Ahora, cuando somos convocados con fuerza desde el espacio público (que adquiere realidad en la calle, en los medios de comunicación, en las redes digitales, en la conversación en el almacén), los estrechos límites de la individualidad se suspenden y por un momento, bajo el signo de la indignación, reaparece esa comunidad perdida que acaso nunca ha existido: la “comunidad de individuos” (una especie de secreta utopía de la modernidad). Pienso que la frustración y la rabia acumuladas en cada individuo no llegan a hacer historia si no se entrelazan con el entusiasmo de descubrirse siendo parte de esa comunidad posible que por momentos parece parpadear en medio de la crisis.
En la marcha masiva, en la reunión convocada para redactar una declaración pública, en la anónima y festiva complicidad de bocinas y cacerolas, en la fila en el almacén, etc., parece suspenderse el individualismo competitivo, la soledad del interés privado, el banal orgullo del emprendedor y el propietario, para sentirse parte de una sociedad cuyos debilitados vínculos aún existen. Emerge incluso tras los saqueos y asaltos a establecimientos comerciales, el dolor domiciliado en una cotidianeidad indigna que existía siempre “al otro lado del muro” (un muro que es social, moral e incluso estético), una realidad de la que habitualmente sólo llegan noticias policiales. Entonces no se trata simplemente de que “el orden social explotó”, sino de que aquel territorio ajeno, en el que el “orden social” está hace décadas en situación de catástrofe, ha ingresado en los escenarios “civilizados” del país; tal vez por eso los blancos han sido el Metro, los Malls, las grandes tiendas comerciales, íconos cotidianos del desarrollo, y no la arquitectura de la institucionalidad política o financiera. Incluso la represión policial (brutal, arbitraria), regularmente ejercida en los márgenes sociales, en la impunidad de cárceles y calabozos, ahora hace de la ciudadanía en general su potencial objeto. No se trata de que de pronto, dadas las circunstancias, el gobierno se transforme en el ejercicio de un Estado policial. En el neoliberalismo extremo, cuando la esfera económica tiende a hacerse autónoma respecto al conflicto político de ideas, lo policial define en gran medida la función del Estado.

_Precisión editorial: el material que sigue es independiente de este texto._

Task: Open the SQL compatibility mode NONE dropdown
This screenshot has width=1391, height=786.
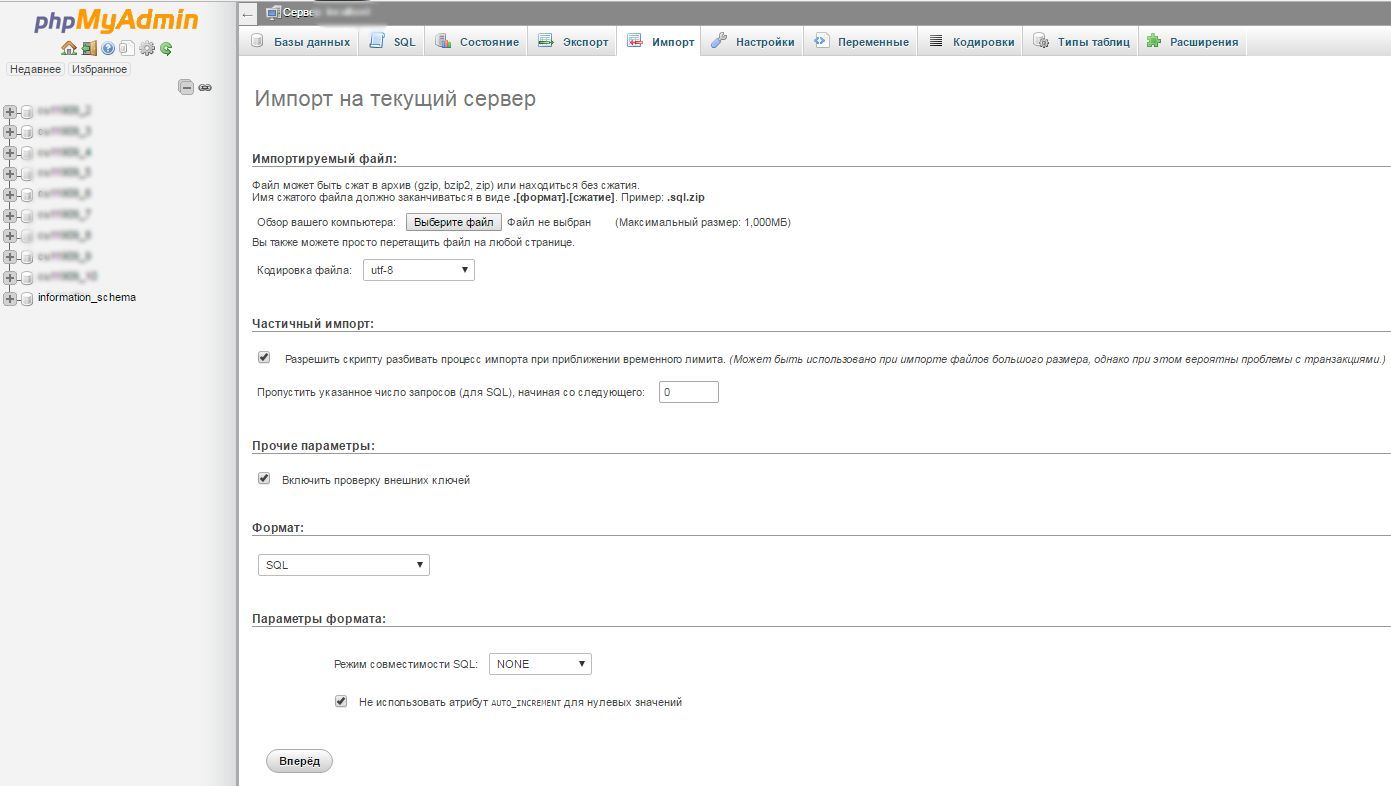Action: coord(540,664)

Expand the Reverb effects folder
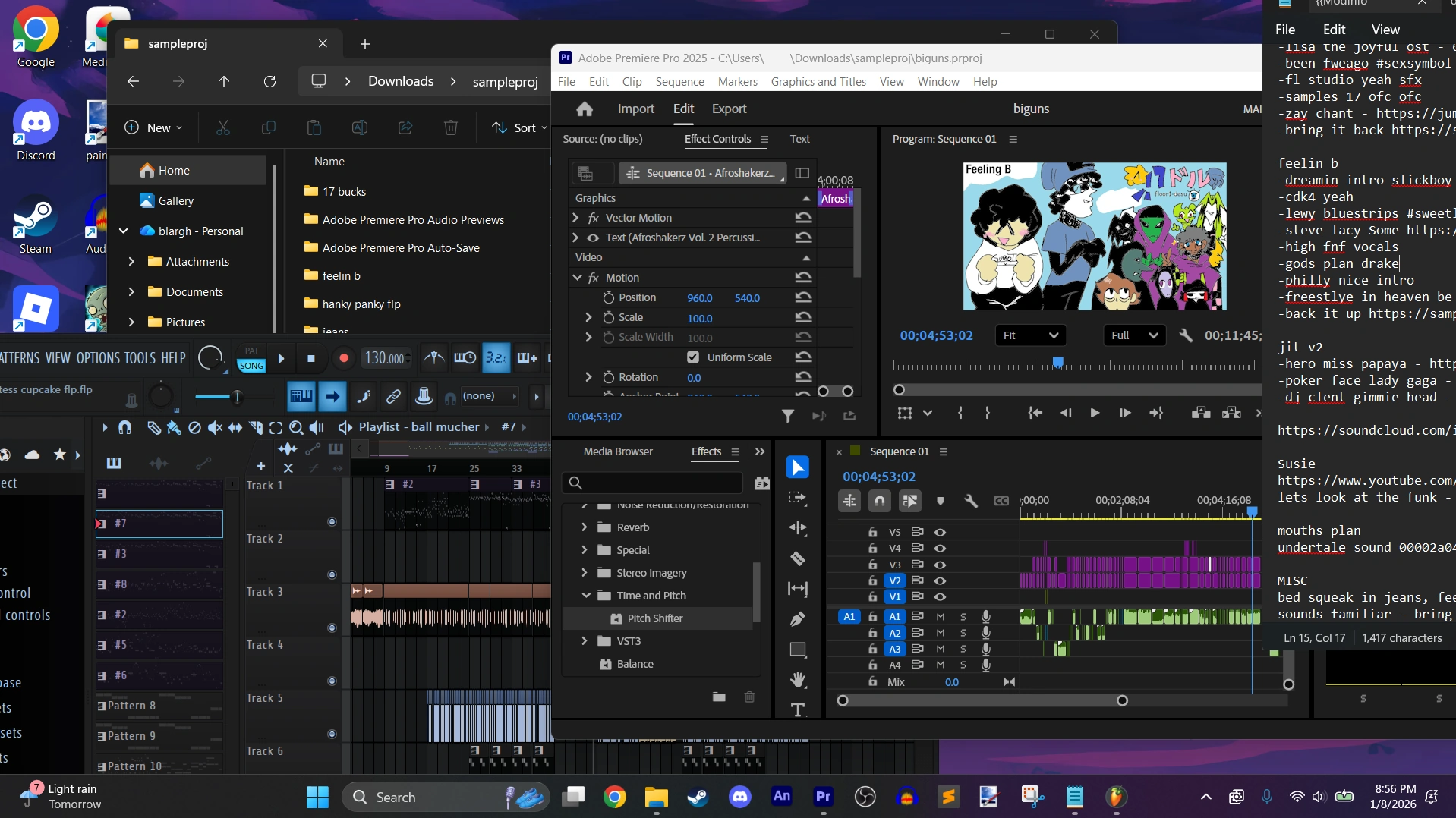pyautogui.click(x=584, y=527)
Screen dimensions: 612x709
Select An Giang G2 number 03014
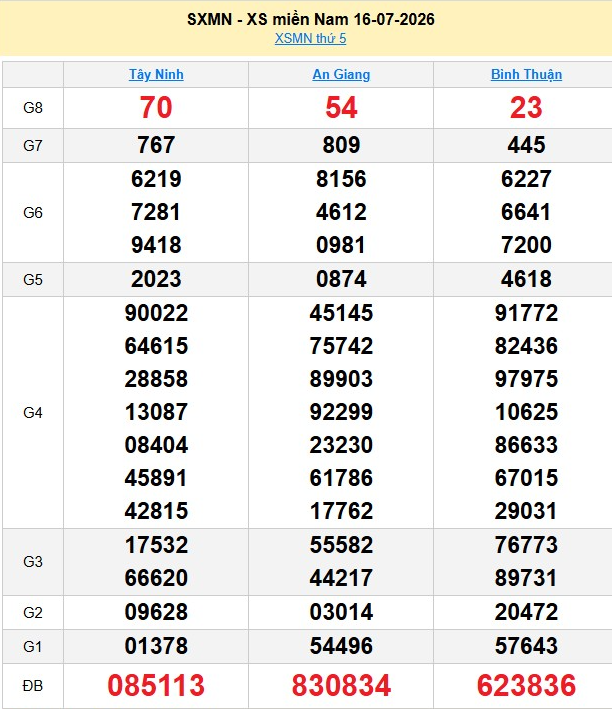pyautogui.click(x=341, y=612)
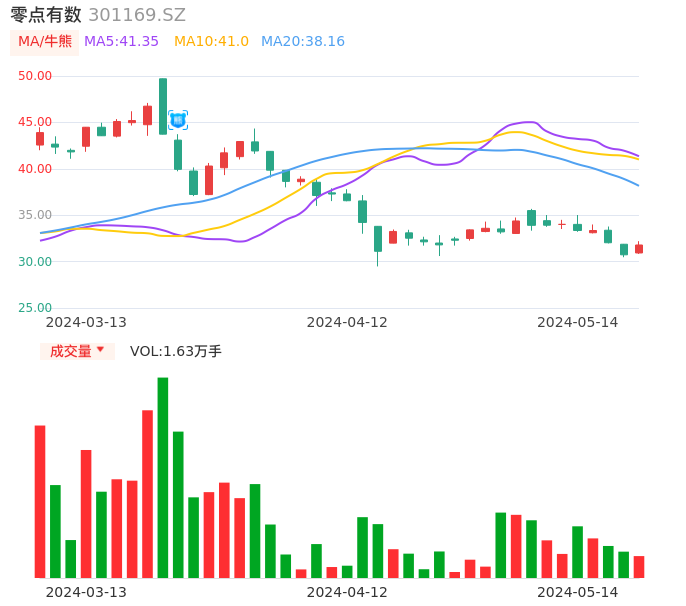The width and height of the screenshot is (686, 606).
Task: Click the VOL:1.63万手 volume readout
Action: coord(176,351)
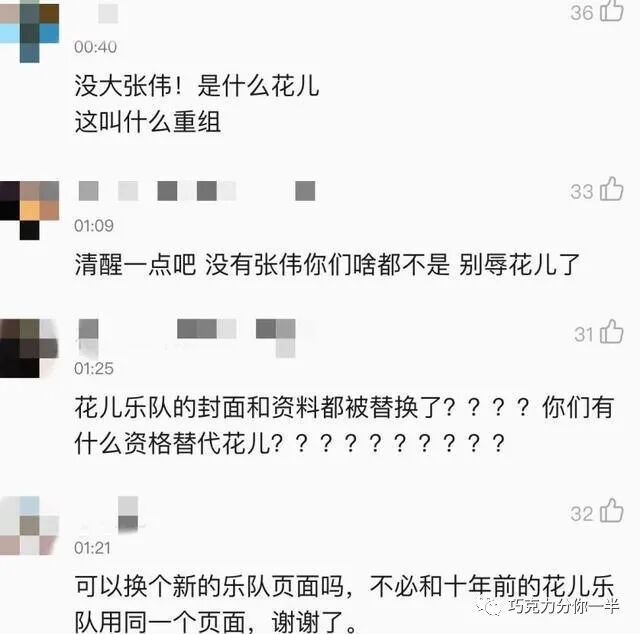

En este momento la pregunta ¿qué hacer? va siendo desplazada por la pregunta ¿qué está sucediendo? Percibo en conversaciones con amigos y amigas cómo emergen la incertidumbre y la tristeza. Vamos haciendo progresivamente consciente el hecho de que lo que ha acontecido es un terremoto social. Se ha movido ese terreno rocoso que, construido en base a un sentido común emprendedor y a un entendimiento competitivo naturalizado, permitía subjetivar y aceptar todo lo que ahora nombra la palabra “desigualdad”. Entonces, cuando comenzamos a presentir que el orden en algún momento habrá de retornar y aquella comunidad nunca realizada ya comienza a dejar de parpadear, nos decimos, como en un murmullo interior: “uno ya no sabe qué pensar”. Aquí es precisamente cuando comenzamos verdaderamente a pensar, cuando los códigos y las representaciones heredadas que ordenaban el mundo de nuestra experiencia ya no funcionan. Por ahora, la única forma de comunidad que atisbo no consiste en una respuesta, sino en una pregunta. Es la comunidad que hace una pregunta: ¿qué (nos) está sucediendo?